San Antonio’s first-ever affordable housing bond cleared a key hurdle Thursday when the Neighborhood Improvements Community Bond Committee voted to send a list of 13 land parcels for recommended development to City Council.
Those 13 areas, located in eight of the 10 Council districts, have been identified as suitable for development as affordable housing. The suburban Districts 9 and 10 are not in the project. The committee’s decision was not unanimous. The final vote was 22-4 with one abstention.
City Council will discuss the proposed housing bond at its Wednesday, Dec. 14 meeting and vote the following day on whether to include the urban renewal project in the May 6, 2017 city election when voters also will decide on the various elements contained in the $850 million bond, the city’s largest ever capital spending initiative.
The bond committee began its work in October with consideration of 15 land parcels identified for consideration by City staff. A 16th parcel was added later. The process included a bus tour of the sites, public hearings and meetings with neighborhood association leaders, and a narrowing of the list to 12 geographic areas.
Once the areas are added to the urban renewal plan, the City’s Office of Urban Redevelopment San Antonio (OURSA) can use the housing bond funds to prepare land in those locations for redevelopment and then sell the properties to nonprofit or for-profit developers, who would have to consent to certain City stipulations. Affordable housing has been a key goal of Mayor Ivy Taylor, who lives in the Dignowity Hill Historic District, a near-Eastside neighborhood steeped in history and the city’s black community roots, but also scarred by blight and vacancy. Private sector market activity in the last five years has made it one of the hottest residential real estate markets in the urban core.
The $20 million in bond funds, if approved by voters, also could go toward mixed-income and mixed-use developments. City officials will probably have to define the terms of the project between now and May in order for voters to understand exactly what kind of projects will qualify.
After a lengthy discussion, committee members agreed to add an additional area to the list as suggested by the District 8 City Council office and District 8 committee members called Oak Hollow, which is situated near Babcock and Prue roads.
Along with a vacant parcel of land, the area includes the land where Oak Hollow Mobile Home sits, a mobile home park where residents have been exposed to open sewage and other unaddressed maintenance issues. The owner of the land where the mobile home park sits has been issued several citations by City inspectors, but has not been responsive, according to residents. District 8 committee members said the owner plans to evict the mobile home residents.
Several committee members viewed the potential evictions as an opportunity for the City to acquire the property and address the problems through redevelopment with current residents given the option of returning. Others on the committee opposed a last-minute addition that could hasten eviction of residents from their current housing, however undesirable.

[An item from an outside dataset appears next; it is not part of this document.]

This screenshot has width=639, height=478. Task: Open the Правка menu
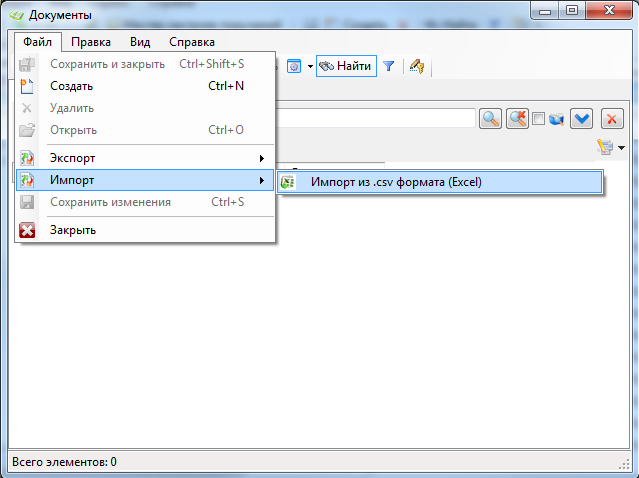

“We made a pledge from day one to build the confidence of the people and the voter that we will not displace them and (that we will) earn their trust,” said District 6 representative Bill McDonough.
At one point, the question came up whether to table the entire housing bond due to confusion and disagreement over the committee’s charge, which is limited to identifying suitable land parcels for affordable housing projects. The nature of the future development projects is not part of the committee’s considerations.
“I don’t get impression from the majority that there’s confusion on their part,” said committee Co-chair Jim Leonard. “I do understand that some people still have some reservations but I think for the most part everyone has done an outstanding job and I feel like we’ve come up with a good list.”
Committee member Ricardo Jimenez opposed the final list, saying it should have been limited to three or four locations to ensure the bond’s approval. He was one of several committee members who said the project is likely to generate confusion among voters.
“There’s a lot of working poor out here in San Antonio, and they do deserve better, and I want us to give them better,” said District 10 representative Connie Marzalak, who abstained from voting, “but if we don’t think about it and (the bond) fails, they’ll never trust again.”
In the end, San Antonio’s crucial need for more affordable housing was reason enough for the majority of the committee to vote to move forward with the housing bond.
“The key point to me is affordable housing – we need to make this available,” said District 4 representative Rodolpho Carrizales. “I think we need to go ahead an continue with that.”